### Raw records
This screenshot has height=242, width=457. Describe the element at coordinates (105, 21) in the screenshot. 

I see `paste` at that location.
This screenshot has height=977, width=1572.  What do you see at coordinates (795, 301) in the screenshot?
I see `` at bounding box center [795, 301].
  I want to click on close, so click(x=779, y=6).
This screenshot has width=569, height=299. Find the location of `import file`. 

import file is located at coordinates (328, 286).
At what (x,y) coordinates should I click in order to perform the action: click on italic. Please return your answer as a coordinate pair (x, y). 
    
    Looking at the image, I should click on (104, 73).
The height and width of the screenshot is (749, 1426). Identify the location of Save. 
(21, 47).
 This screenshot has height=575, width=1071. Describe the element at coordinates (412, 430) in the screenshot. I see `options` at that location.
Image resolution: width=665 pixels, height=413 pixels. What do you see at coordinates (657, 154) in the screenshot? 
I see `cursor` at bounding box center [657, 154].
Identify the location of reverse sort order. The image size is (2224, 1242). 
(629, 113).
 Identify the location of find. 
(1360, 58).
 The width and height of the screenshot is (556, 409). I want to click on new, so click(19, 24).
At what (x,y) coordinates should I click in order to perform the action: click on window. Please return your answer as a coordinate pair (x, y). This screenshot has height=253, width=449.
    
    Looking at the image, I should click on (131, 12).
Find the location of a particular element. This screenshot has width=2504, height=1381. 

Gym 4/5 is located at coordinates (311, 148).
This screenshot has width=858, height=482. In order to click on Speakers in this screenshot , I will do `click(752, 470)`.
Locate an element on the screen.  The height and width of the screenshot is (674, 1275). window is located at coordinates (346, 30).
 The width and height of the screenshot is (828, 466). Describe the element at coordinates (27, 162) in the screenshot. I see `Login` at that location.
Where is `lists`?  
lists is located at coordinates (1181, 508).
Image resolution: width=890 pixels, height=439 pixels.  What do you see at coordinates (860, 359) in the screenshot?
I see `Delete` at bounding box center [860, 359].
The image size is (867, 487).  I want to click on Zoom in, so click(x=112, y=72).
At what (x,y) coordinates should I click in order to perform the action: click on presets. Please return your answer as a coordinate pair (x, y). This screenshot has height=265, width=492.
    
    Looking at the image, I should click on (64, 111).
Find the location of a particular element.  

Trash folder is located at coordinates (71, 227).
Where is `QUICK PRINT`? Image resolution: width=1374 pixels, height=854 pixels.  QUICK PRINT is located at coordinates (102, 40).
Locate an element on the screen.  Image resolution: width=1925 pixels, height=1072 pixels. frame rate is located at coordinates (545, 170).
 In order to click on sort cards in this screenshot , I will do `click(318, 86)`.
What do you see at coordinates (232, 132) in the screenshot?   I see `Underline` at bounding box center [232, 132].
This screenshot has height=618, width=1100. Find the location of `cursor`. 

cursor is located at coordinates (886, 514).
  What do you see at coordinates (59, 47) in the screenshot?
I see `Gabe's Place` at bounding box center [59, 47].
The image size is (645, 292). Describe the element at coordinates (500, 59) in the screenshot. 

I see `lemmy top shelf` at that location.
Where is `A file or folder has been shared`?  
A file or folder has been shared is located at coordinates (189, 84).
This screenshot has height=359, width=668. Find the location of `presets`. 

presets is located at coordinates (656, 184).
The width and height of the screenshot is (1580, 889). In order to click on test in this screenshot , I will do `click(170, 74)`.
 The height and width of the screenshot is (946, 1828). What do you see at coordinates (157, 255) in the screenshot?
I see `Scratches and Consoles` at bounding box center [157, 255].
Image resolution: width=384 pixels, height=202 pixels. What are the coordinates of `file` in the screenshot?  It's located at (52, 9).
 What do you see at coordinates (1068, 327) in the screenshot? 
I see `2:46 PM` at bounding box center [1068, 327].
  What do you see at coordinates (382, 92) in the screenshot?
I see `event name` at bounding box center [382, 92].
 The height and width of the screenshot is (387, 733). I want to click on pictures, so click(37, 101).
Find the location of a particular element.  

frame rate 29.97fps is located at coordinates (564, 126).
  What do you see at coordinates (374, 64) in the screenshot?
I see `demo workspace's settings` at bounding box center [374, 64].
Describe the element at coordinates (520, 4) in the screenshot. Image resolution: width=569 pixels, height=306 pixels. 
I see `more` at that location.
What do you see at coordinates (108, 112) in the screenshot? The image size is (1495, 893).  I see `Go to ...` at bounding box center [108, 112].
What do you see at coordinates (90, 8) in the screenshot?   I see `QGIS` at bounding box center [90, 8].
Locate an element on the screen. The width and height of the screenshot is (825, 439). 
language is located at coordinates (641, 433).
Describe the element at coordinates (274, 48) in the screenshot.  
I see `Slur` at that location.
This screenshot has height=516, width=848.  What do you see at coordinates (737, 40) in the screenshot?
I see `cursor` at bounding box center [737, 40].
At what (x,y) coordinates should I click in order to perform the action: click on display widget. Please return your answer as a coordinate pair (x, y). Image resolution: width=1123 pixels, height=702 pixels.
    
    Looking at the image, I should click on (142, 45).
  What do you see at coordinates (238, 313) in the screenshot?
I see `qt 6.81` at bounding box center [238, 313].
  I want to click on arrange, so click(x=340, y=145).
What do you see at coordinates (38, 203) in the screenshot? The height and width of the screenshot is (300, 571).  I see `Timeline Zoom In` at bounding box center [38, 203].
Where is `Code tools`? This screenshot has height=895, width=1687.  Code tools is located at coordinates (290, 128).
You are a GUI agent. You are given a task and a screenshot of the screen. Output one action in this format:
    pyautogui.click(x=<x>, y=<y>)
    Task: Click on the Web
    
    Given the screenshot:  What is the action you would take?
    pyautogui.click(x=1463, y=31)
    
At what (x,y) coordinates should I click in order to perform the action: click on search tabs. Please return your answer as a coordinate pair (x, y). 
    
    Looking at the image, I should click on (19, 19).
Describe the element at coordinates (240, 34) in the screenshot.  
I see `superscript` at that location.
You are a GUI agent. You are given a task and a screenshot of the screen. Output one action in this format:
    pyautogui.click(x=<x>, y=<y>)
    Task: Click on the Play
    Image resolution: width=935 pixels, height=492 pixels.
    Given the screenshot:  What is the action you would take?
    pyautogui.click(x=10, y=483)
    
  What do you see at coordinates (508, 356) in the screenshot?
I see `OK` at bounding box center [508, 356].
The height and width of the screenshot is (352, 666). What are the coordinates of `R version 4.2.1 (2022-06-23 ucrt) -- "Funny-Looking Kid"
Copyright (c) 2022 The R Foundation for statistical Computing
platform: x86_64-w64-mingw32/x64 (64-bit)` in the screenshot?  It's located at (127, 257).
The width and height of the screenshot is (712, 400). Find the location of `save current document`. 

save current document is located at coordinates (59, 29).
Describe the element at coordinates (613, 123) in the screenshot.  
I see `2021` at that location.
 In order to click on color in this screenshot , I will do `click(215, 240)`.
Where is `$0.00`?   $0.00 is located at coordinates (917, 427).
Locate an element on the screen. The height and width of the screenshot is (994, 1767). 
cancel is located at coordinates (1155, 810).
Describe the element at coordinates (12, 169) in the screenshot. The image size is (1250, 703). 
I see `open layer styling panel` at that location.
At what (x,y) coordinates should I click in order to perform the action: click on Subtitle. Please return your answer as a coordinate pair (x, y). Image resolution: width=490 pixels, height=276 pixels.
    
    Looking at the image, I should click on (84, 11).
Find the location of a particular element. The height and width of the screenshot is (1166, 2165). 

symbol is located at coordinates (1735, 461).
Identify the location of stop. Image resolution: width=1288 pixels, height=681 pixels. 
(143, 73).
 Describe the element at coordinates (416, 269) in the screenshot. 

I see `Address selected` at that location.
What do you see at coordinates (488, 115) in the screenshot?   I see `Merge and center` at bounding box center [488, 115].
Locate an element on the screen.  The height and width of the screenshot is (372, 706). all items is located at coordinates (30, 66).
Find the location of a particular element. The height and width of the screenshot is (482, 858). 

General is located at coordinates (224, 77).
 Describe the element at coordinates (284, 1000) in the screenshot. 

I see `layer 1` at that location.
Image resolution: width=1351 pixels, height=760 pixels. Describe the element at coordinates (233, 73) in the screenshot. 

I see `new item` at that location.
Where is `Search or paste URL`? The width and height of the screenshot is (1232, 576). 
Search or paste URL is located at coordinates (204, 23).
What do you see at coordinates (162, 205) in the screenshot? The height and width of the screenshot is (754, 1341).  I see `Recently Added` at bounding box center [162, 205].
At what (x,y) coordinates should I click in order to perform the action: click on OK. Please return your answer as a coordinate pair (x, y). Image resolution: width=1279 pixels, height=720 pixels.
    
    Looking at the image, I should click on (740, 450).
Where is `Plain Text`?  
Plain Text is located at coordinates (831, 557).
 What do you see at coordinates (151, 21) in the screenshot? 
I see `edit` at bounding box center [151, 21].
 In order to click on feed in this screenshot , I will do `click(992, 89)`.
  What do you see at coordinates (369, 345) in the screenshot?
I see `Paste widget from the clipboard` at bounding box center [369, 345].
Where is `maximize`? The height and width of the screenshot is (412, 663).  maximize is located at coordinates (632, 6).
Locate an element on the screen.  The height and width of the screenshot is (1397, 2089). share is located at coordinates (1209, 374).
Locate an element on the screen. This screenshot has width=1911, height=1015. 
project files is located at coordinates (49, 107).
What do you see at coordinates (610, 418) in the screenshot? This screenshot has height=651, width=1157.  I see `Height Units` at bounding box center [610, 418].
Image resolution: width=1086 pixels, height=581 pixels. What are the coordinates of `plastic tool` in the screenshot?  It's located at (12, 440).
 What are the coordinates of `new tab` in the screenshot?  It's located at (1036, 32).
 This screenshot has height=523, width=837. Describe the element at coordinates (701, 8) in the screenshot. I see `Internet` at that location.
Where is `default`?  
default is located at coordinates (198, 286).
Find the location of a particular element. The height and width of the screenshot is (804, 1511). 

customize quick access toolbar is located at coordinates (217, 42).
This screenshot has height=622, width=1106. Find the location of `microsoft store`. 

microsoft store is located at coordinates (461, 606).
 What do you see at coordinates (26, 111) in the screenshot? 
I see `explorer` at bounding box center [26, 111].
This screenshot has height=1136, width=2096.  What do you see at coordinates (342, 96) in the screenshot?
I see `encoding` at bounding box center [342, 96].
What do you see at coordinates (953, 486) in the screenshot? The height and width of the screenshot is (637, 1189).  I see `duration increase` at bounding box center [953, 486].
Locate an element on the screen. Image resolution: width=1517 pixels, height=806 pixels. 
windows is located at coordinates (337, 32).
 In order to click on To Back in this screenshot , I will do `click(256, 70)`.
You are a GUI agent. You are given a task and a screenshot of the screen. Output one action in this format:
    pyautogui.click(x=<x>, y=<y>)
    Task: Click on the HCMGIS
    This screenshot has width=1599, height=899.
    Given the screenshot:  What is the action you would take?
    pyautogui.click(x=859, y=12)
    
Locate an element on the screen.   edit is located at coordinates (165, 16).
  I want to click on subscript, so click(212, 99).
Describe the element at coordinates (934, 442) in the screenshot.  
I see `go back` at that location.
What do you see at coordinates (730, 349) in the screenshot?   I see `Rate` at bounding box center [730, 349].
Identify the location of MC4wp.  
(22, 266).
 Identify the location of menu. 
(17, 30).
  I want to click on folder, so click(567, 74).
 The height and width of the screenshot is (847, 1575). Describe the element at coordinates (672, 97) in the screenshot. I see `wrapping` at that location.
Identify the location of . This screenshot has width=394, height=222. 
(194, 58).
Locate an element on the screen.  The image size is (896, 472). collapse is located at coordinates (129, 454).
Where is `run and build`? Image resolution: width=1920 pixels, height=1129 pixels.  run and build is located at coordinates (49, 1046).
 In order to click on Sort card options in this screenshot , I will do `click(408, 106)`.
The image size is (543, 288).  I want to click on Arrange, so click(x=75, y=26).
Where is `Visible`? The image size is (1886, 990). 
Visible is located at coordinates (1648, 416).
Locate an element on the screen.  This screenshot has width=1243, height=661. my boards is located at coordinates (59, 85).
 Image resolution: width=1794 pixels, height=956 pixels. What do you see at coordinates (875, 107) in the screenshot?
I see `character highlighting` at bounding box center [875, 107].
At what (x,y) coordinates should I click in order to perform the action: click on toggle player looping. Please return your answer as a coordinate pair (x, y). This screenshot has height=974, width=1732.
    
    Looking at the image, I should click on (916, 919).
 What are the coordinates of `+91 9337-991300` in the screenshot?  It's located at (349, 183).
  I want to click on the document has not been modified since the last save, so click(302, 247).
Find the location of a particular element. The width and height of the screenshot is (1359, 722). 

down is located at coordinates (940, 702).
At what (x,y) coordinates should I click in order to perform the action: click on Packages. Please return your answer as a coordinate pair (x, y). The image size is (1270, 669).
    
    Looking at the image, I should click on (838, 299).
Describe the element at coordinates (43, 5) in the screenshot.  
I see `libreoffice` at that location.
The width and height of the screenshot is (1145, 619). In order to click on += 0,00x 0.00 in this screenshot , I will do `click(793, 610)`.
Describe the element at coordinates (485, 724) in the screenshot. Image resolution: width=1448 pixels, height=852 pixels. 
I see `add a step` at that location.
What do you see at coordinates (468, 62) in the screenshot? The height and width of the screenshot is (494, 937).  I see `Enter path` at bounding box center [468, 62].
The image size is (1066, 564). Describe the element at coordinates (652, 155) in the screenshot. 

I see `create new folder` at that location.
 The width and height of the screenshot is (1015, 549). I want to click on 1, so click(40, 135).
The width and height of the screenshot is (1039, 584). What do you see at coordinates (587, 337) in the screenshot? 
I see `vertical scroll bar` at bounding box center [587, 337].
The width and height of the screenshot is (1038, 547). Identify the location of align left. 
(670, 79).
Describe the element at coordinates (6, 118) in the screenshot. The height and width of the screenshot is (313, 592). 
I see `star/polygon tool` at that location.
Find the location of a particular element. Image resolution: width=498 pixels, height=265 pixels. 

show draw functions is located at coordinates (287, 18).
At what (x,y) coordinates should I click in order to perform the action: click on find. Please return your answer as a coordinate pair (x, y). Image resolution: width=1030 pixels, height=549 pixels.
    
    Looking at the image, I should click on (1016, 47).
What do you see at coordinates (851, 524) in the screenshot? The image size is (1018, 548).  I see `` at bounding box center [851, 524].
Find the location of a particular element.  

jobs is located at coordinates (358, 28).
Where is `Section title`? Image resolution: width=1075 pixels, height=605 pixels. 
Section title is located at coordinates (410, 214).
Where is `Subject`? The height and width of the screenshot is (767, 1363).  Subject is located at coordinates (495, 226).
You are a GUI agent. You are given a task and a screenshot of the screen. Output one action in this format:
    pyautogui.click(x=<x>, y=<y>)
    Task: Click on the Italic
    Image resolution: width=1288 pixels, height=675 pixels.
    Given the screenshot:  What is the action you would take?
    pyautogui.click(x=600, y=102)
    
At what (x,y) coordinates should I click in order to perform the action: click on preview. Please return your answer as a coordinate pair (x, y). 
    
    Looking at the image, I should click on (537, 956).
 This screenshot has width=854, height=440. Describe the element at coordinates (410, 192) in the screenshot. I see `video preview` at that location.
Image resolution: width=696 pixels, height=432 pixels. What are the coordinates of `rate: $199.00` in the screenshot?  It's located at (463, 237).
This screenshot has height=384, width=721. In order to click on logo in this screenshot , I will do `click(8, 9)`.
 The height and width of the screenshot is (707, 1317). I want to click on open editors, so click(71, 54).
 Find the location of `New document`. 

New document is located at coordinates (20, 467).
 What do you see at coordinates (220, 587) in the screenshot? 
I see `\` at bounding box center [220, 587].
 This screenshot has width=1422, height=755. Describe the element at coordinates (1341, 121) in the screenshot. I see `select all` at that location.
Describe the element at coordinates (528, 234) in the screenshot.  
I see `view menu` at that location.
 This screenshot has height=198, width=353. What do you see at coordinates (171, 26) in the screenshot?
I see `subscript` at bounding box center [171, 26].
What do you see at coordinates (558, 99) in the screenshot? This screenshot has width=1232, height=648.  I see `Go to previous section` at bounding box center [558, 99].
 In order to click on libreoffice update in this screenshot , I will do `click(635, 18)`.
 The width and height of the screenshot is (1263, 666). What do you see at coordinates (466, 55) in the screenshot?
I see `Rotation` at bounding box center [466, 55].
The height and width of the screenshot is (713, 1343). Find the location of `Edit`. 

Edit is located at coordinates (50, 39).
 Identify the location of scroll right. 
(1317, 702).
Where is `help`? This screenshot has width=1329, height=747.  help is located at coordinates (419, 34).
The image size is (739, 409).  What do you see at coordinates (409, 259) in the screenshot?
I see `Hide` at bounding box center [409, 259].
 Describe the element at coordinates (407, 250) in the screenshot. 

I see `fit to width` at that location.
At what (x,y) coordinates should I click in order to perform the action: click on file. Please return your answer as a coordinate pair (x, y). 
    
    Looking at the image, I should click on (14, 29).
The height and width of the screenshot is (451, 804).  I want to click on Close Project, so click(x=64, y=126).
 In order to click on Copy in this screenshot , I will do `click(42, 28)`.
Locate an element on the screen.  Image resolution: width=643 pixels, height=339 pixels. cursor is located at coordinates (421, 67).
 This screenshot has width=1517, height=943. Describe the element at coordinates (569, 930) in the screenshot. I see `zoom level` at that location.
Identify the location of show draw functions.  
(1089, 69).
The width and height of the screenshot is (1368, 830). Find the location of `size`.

### Exercise directions
Copy out everything from the very start of the records down through the line containing "import file is", keeping both ends and changing nothing.

### The solution
This screenshot has height=242, width=457. Describe the element at coordinates (105, 21) in the screenshot. 

I see `paste` at that location.
This screenshot has height=977, width=1572.  What do you see at coordinates (795, 301) in the screenshot?
I see `` at bounding box center [795, 301].
  I want to click on close, so click(x=779, y=6).
This screenshot has width=569, height=299. Find the location of `import file`. 

import file is located at coordinates (328, 286).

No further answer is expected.